70 entry daha
  • ingiltere'ye gitmişken londra harici bir yer göreyim dedim, bristol'ı seçtim. sonra düşündüm kendime sordum niye bristol. aklıma geldi ki anadolu lisesi hazırlık ingilizce kitabımda bristol anlatılıyordu. kitabın içinde kocaman bir dordurma fotosu vardı ayrıca da patates salatası tarifi. kütüphanemden buldum kitabı, aynen hatırladığım gibiydi hepsi. hafızam yemek hatırlama konusunda her daim süper çalışır zaten.

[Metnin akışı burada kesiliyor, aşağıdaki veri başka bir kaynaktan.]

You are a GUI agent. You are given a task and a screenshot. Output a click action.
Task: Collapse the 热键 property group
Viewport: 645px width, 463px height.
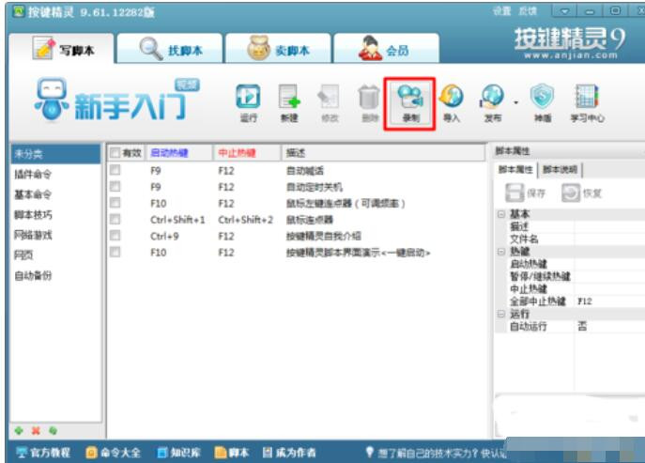[501, 252]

    şehre gelirsek yokuş bir yerdesiniz. yürüyerek gezme sevdalısı biri olarak yokuşlar azıcık yordu ama mis gibi yeşili, mis gibi havası olunca yorulduğuma değdi.

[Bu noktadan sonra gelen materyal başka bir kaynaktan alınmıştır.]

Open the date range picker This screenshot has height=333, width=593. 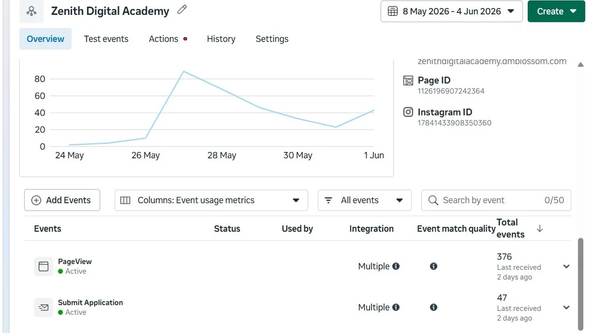coord(452,11)
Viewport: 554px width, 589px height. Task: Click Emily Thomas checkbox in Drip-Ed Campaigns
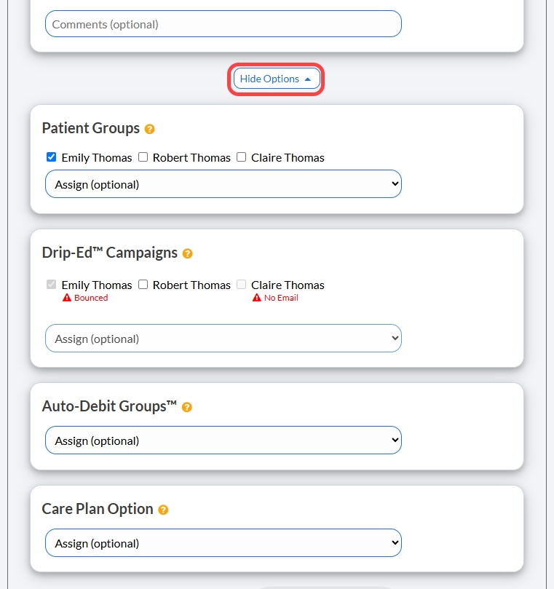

    yukarda yazar arkadaşımız güzel özetlemiş (bkz: #18792491) no.lu entry. aynen dediklerine katılıyorum. ben de bir iki ekleme yapayım.

    ben londra'dan trenle gittim. londra paddington tren istasyonundan kalkış. varış ise bristol temple durağı. operator great western railway. bileti online alabilirsiniz. site linki

    bristol'e gelirsek, the galleries center'de alışveriş yaptım. başlıca yemek yediğim yerler ise: cabot circus'da kurabiye yedim kahve içtim. bansky'nin meşhur çiziminin (pencereden sarkan çıplak abi) olduğu binanın karşısında sergio's restaurant'ta pizza yedim. jamie's italian'da makarna yedim. burası tam bristol üniversitesi karşısında, gelen geçene baktım, pek tabi ki tabağımdakiler bittiğinde. çok keyifliydi, orada okunur.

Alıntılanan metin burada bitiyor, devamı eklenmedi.